Zur Verbesserung des konstruktiven Holzschutzes wurde die Überdachung bis auf die Endfelder der anfälligen äußeren Hängewerke verlängert. So genannte Opferbretter schützen künftig alle schlagregenbeanspruchten horizontalen und schwach geneigten Holzbauteile. Die stark der Bewitterung ausgesetzten Neubauteile des Haupttragwerks sind durchgehend in Eiche ausgeführt.

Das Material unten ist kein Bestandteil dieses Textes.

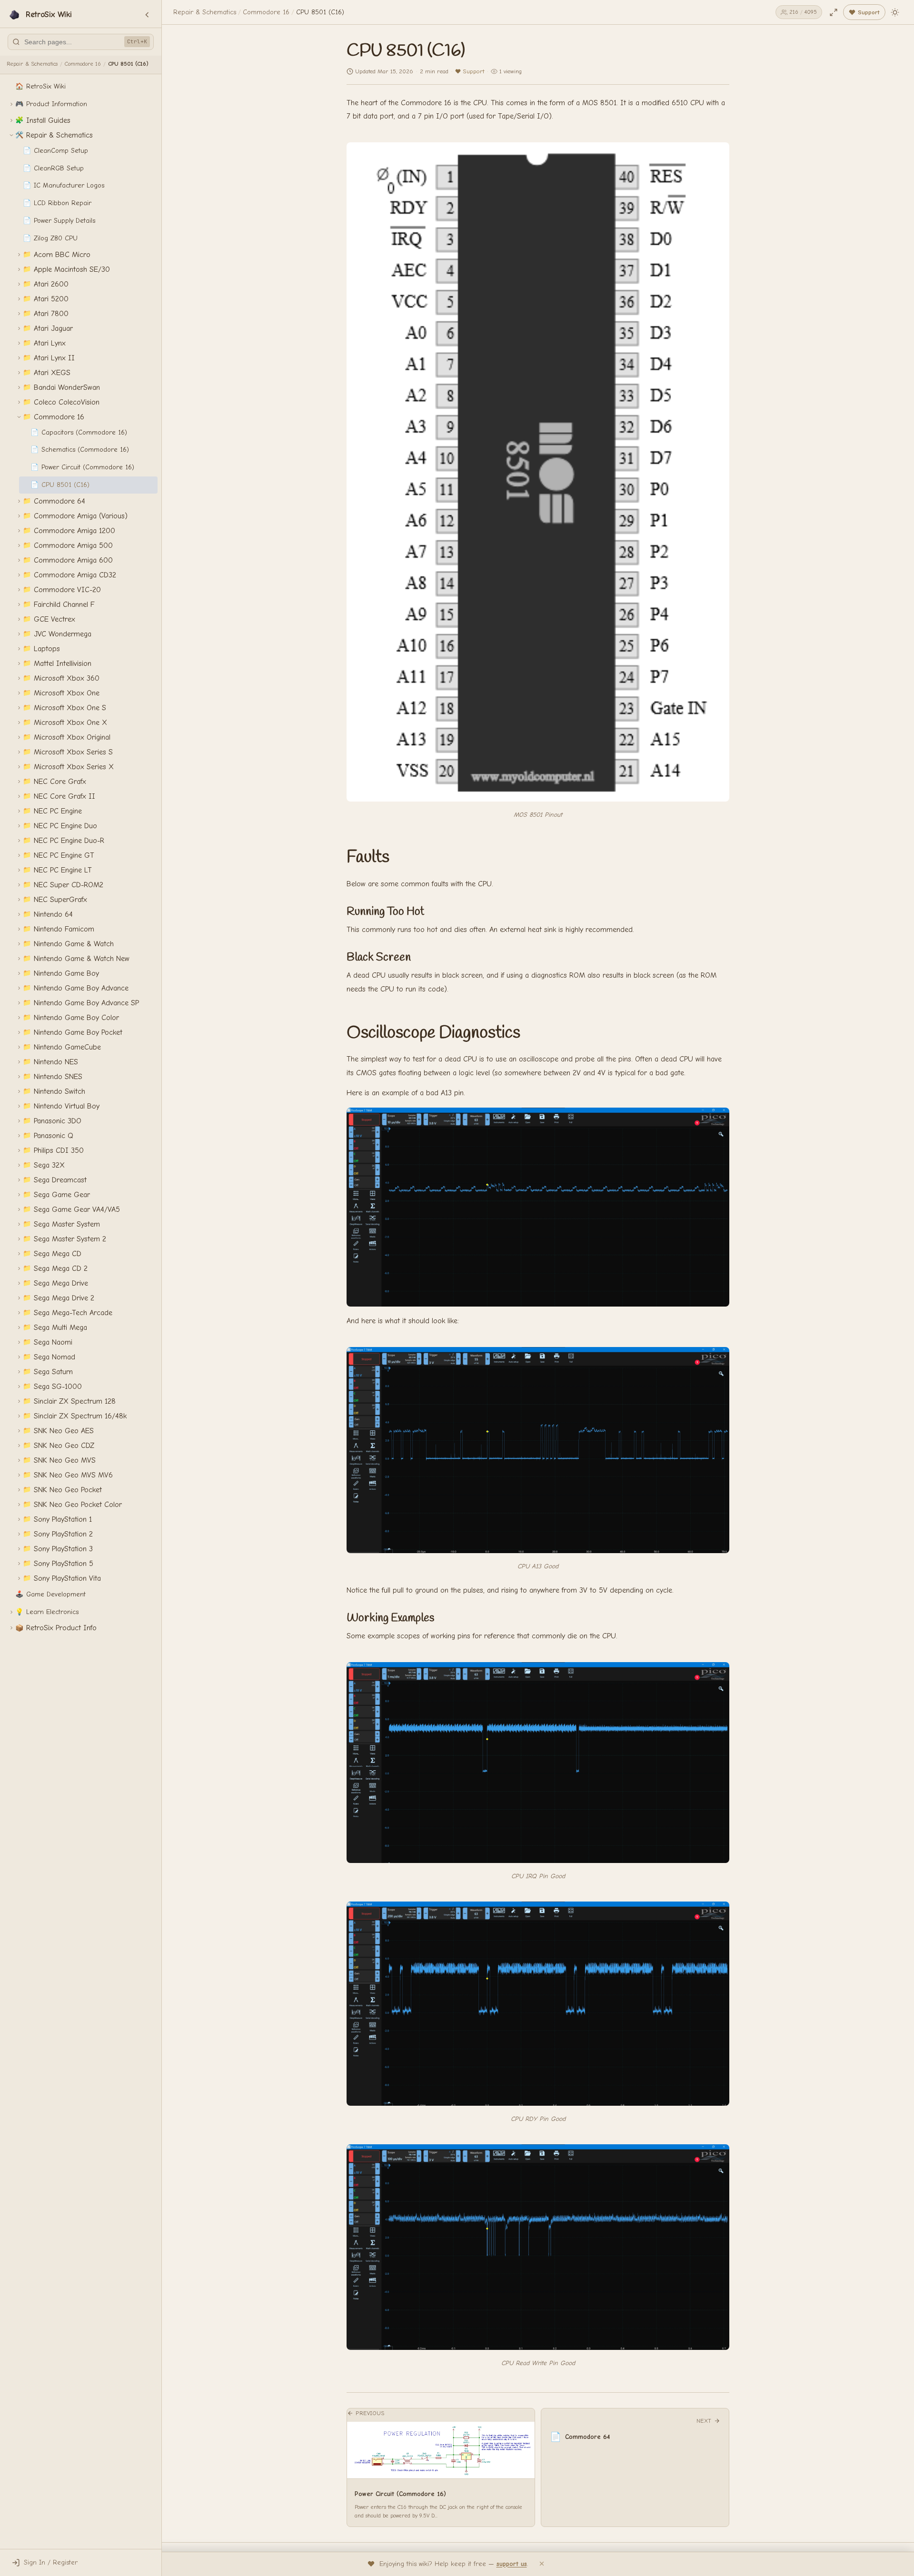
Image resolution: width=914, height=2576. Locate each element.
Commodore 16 (83, 63)
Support (473, 71)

In die äußeren Hängewerke wurden stabilisierende Rahmenstützen integriert. Besonders anspruchsvoll dabei: die hochgradig beanspruchten Anschlusspunkte. So greift die holzkonservierende Gerbsäure der Eiche unedle Metalle an. Handelsübliche Holzverbindungen konnten jedoch mangels verfügbarer Materialien und der hohen Belastung nicht verwendet werden. Mit Hilfe historischer Zimmermannsbücher wurden daher Vorlagen ermittelt, welche eine Adaption historischer Anschlüsse in moderne Verbindungen nach geltendem Regelwerk ermöglichen. Das Hängewerk in Strommitte konnte weitestgehend im Bestand erhalten werden. In den Hauptachsen angeordnete biegesteife Stahlwalzprofile innerhalb der Jochüberdachung stellen die Queraussteifung sicher.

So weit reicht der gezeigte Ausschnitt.